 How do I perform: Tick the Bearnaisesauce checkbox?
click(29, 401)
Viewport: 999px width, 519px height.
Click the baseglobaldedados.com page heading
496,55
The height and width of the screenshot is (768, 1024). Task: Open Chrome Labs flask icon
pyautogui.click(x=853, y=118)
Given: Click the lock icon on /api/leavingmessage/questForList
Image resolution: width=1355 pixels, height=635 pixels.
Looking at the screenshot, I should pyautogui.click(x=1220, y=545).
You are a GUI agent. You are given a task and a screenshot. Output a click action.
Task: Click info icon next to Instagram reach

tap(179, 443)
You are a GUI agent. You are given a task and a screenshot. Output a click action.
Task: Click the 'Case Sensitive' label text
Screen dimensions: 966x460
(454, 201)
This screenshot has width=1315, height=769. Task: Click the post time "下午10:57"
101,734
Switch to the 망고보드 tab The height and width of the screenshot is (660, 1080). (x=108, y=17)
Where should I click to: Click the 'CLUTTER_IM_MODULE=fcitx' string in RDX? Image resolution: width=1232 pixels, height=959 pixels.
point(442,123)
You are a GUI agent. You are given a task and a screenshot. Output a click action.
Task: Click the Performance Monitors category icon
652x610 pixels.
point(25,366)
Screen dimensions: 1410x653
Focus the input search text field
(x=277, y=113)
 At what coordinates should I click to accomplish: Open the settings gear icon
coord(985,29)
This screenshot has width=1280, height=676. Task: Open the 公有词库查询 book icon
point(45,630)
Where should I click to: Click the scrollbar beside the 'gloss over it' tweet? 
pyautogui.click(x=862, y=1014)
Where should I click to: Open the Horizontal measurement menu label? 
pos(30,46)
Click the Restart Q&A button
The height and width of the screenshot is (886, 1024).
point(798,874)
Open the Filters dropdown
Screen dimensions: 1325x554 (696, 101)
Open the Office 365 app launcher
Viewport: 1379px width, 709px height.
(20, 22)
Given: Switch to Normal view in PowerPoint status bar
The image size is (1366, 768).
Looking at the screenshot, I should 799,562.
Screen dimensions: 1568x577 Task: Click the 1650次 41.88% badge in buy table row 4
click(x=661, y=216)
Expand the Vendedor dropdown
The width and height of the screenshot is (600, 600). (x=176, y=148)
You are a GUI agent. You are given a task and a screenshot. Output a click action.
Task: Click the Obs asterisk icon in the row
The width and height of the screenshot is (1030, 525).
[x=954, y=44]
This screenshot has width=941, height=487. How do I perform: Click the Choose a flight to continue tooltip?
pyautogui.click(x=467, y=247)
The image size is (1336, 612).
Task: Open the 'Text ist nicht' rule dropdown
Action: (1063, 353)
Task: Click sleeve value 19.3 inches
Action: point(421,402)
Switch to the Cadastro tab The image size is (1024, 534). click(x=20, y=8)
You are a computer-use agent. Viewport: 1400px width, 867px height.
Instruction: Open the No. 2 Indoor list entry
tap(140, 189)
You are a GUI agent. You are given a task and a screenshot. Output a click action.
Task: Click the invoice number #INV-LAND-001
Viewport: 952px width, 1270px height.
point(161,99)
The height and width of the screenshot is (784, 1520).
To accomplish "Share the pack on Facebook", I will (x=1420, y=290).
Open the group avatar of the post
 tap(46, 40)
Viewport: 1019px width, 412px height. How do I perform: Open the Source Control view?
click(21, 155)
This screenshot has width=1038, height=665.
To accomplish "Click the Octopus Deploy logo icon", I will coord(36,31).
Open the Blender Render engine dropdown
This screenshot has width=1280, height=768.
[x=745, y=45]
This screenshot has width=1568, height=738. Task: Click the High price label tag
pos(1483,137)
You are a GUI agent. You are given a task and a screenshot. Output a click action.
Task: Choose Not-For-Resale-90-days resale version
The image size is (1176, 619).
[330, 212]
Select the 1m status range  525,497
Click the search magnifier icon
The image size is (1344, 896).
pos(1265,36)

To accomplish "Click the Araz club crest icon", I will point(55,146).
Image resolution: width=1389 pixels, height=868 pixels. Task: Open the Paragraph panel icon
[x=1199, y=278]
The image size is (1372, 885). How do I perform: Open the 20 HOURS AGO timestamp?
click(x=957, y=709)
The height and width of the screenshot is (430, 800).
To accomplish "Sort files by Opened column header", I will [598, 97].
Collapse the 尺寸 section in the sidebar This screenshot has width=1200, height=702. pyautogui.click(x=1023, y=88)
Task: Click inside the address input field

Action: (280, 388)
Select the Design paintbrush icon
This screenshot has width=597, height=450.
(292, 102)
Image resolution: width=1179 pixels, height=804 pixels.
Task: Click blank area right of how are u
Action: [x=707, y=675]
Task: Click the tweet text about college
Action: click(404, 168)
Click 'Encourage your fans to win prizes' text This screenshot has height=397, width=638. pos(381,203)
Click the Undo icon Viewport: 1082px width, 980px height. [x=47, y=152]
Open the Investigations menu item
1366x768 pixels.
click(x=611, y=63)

_Work task_: Each line of the data is to be output exactly, with none skipped.

_Answer for this exercise_:
 How do I perform: Tick the Bearnaisesauce checkbox?
click(29, 401)
Viewport: 999px width, 519px height.
Click the baseglobaldedados.com page heading
496,55
The height and width of the screenshot is (768, 1024). Task: Open Chrome Labs flask icon
pyautogui.click(x=853, y=118)
Given: Click the lock icon on /api/leavingmessage/questForList
Image resolution: width=1355 pixels, height=635 pixels.
Looking at the screenshot, I should pyautogui.click(x=1220, y=545).
You are a GUI agent. You are given a task and a screenshot. Output a click action.
Task: Click info icon next to Instagram reach

tap(179, 443)
You are a GUI agent. You are given a task and a screenshot. Output a click action.
Task: Click the 'Case Sensitive' label text
Screen dimensions: 966x460
(454, 201)
This screenshot has width=1315, height=769. Task: Click the post time "下午10:57"
101,734
Switch to the 망고보드 tab The height and width of the screenshot is (660, 1080). (x=108, y=17)
Where should I click to: Click the 'CLUTTER_IM_MODULE=fcitx' string in RDX? Image resolution: width=1232 pixels, height=959 pixels.
point(442,123)
You are a GUI agent. You are given a task and a screenshot. Output a click action.
Task: Click the Performance Monitors category icon
652x610 pixels.
point(25,366)
Screen dimensions: 1410x653
Focus the input search text field
(x=277, y=113)
 At what coordinates should I click to accomplish: Open the settings gear icon
coord(985,29)
This screenshot has width=1280, height=676. Task: Open the 公有词库查询 book icon
point(45,630)
Where should I click to: Click the scrollbar beside the 'gloss over it' tweet? 
pyautogui.click(x=862, y=1014)
Where should I click to: Open the Horizontal measurement menu label? 
pos(30,46)
Click the Restart Q&A button
The height and width of the screenshot is (886, 1024).
point(798,874)
Open the Filters dropdown
Screen dimensions: 1325x554 (696, 101)
Open the Office 365 app launcher
Viewport: 1379px width, 709px height.
(20, 22)
Given: Switch to Normal view in PowerPoint status bar
The image size is (1366, 768).
Looking at the screenshot, I should 799,562.
Screen dimensions: 1568x577 Task: Click the 1650次 41.88% badge in buy table row 4
click(x=661, y=216)
Expand the Vendedor dropdown
The width and height of the screenshot is (600, 600). (x=176, y=148)
You are a GUI agent. You are given a task and a screenshot. Output a click action.
Task: Click the Obs asterisk icon in the row
The width and height of the screenshot is (1030, 525).
[x=954, y=44]
This screenshot has width=941, height=487. How do I perform: Click the Choose a flight to continue tooltip?
pyautogui.click(x=467, y=247)
The image size is (1336, 612).
Task: Open the 'Text ist nicht' rule dropdown
Action: (1063, 353)
Task: Click sleeve value 19.3 inches
Action: point(421,402)
Switch to the Cadastro tab The image size is (1024, 534). click(x=20, y=8)
You are a computer-use agent. Viewport: 1400px width, 867px height.
Instruction: Open the No. 2 Indoor list entry
tap(140, 189)
You are a GUI agent. You are given a task and a screenshot. Output a click action.
Task: Click the invoice number #INV-LAND-001
Viewport: 952px width, 1270px height.
point(161,99)
The height and width of the screenshot is (784, 1520).
To accomplish "Share the pack on Facebook", I will (x=1420, y=290).
Open the group avatar of the post
 tap(46, 40)
Viewport: 1019px width, 412px height. How do I perform: Open the Source Control view?
click(21, 155)
This screenshot has width=1038, height=665.
To accomplish "Click the Octopus Deploy logo icon", I will coord(36,31).
Open the Blender Render engine dropdown
This screenshot has width=1280, height=768.
[x=745, y=45]
This screenshot has width=1568, height=738. Task: Click the High price label tag
pos(1483,137)
You are a GUI agent. You are given a task and a screenshot. Output a click action.
Task: Choose Not-For-Resale-90-days resale version
The image size is (1176, 619).
[330, 212]
Select the 1m status range  525,497
Click the search magnifier icon
The image size is (1344, 896).
pos(1265,36)

To accomplish "Click the Araz club crest icon", I will point(55,146).
Image resolution: width=1389 pixels, height=868 pixels. Task: Open the Paragraph panel icon
[x=1199, y=278]
The image size is (1372, 885). How do I perform: Open the 20 HOURS AGO timestamp?
click(x=957, y=709)
The height and width of the screenshot is (430, 800).
To accomplish "Sort files by Opened column header", I will [598, 97].
Collapse the 尺寸 section in the sidebar This screenshot has width=1200, height=702. pyautogui.click(x=1023, y=88)
Task: Click inside the address input field

Action: (280, 388)
Select the Design paintbrush icon
This screenshot has width=597, height=450.
(292, 102)
Image resolution: width=1179 pixels, height=804 pixels.
Task: Click blank area right of how are u
Action: [x=707, y=675]
Task: Click the tweet text about college
Action: click(404, 168)
Click 'Encourage your fans to win prizes' text This screenshot has height=397, width=638. pos(381,203)
Click the Undo icon Viewport: 1082px width, 980px height. [x=47, y=152]
Open the Investigations menu item
1366x768 pixels.
click(x=611, y=63)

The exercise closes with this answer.